Zdaniem Bronisława Komorowskiego "przeniesienie prostych analogii oznaczałoby, że po stronie tych, którzy chcą modernizować Polskę w duchu europejskim leży większe prawo do utożsamiania się z dziełem Konstytucji 3 Maja". "Zapiekłym konserwatystom bardziej byłoby do twarzy z tradycją targowicką" - dodał w radiu TOK FM.

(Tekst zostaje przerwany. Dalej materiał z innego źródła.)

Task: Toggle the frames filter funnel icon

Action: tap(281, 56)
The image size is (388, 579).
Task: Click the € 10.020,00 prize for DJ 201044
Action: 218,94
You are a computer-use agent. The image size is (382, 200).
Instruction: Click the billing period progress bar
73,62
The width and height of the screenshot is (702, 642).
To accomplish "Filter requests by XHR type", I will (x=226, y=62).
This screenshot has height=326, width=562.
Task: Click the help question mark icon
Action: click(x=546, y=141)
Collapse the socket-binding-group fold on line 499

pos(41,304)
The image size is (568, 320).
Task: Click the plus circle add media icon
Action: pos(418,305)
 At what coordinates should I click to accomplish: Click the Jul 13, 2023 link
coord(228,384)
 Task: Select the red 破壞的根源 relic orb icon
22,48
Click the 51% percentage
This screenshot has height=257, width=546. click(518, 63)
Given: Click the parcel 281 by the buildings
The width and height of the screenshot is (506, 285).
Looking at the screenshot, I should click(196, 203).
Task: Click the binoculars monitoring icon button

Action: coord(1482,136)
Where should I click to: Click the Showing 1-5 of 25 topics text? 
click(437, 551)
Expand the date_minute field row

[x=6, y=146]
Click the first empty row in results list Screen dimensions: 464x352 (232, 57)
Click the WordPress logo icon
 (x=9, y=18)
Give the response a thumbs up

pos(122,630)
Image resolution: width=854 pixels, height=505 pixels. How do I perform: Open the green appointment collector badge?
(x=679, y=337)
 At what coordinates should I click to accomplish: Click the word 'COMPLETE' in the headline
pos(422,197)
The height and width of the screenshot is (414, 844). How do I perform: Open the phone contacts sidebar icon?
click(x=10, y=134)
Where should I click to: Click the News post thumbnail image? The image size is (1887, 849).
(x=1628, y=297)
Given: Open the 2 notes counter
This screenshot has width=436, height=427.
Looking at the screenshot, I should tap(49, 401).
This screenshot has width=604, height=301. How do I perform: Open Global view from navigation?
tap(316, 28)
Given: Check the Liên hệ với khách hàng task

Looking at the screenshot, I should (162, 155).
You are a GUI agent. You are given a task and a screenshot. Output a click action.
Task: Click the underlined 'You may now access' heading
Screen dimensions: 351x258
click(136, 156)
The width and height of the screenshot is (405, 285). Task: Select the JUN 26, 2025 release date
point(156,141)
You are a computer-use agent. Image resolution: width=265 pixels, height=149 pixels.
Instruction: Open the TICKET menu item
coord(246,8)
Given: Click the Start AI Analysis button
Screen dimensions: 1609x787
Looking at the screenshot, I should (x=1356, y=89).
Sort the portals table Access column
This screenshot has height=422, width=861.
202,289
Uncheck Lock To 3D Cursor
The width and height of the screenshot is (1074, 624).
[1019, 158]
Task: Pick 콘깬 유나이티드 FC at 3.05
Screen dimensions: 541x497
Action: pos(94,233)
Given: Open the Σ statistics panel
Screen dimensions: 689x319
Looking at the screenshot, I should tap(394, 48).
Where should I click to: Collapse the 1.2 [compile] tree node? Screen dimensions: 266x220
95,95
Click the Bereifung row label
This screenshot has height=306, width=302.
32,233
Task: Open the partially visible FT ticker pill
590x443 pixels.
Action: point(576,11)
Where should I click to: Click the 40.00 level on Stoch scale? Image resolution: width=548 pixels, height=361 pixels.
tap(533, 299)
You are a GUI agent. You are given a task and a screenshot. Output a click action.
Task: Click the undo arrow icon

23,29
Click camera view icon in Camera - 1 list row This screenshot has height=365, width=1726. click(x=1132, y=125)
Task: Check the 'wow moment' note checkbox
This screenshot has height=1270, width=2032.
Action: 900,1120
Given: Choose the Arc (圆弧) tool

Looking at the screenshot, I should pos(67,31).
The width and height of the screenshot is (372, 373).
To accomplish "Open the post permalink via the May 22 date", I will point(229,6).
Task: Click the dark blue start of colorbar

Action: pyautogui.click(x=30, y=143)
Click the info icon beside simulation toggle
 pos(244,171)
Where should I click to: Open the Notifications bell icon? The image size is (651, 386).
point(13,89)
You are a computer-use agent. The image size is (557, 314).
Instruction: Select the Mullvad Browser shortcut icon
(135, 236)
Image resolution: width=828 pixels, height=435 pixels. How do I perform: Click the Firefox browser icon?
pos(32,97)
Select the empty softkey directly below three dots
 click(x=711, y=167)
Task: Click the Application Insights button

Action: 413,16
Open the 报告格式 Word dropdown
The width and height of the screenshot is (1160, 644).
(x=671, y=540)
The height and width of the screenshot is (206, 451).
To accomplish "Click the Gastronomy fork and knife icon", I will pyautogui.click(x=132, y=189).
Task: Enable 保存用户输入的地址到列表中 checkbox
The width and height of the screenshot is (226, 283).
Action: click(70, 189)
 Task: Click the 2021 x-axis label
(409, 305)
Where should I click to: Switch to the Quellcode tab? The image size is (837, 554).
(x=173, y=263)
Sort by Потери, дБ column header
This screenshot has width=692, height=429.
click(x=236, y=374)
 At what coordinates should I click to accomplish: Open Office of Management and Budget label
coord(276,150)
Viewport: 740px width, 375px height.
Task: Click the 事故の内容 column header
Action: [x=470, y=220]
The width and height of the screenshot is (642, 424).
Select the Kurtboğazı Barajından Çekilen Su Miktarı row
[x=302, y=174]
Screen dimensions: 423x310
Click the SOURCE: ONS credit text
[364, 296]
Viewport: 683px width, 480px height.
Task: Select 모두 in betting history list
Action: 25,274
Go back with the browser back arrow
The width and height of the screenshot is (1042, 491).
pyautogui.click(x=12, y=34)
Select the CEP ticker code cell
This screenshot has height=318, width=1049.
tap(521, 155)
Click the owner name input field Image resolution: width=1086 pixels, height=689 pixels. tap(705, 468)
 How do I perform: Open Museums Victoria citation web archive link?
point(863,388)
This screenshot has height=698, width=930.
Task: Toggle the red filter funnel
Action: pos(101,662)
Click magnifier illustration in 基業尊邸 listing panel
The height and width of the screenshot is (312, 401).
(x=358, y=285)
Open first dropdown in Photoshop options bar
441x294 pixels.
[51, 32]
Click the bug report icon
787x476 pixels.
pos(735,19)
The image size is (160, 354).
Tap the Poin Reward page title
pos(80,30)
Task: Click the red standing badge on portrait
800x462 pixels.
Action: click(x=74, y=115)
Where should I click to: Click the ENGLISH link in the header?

>>> Prezydent: Moje prawa daje mi konstytucja
"To raczej otoczenie pana prezydenta przejawia taki nadmierny konserwatyzm w tym, co ma nas na zawsze odróżniać od postępu integracji europejskiej" - podkreślił marszałek Sejmu. I dodał, że tak jak w 1791 roku także dziś " jest ten sam problem, jak modernizować Polskę, czy iść w kierunku zmiany, czy konserwowania starego niedobrego porządku".
Lech Kaczyński podkreślał wczoraj, że tak jak przed 218 laty nie tak dawno w "Polsce też mówiono o rzekomym zagrożeniu demokracji". "W istocie było to zagrożenie niesłusznych przywilejów, przywilejów ludzi, którzy nie działali dla Polski, działali dla siebie" - ocenił prezydent.
Prezydent nawiązując do ostatniej kampanii parlamentarnej mówił też, iż "zdarzyło się, że Polacy uwierzyli w to, że demokracja istotnie jest zagrożona". "Nie była i mówię to specjalnie dzisiaj. Nie była przez jedną sekundę" - zapewniał Lech Kaczyński.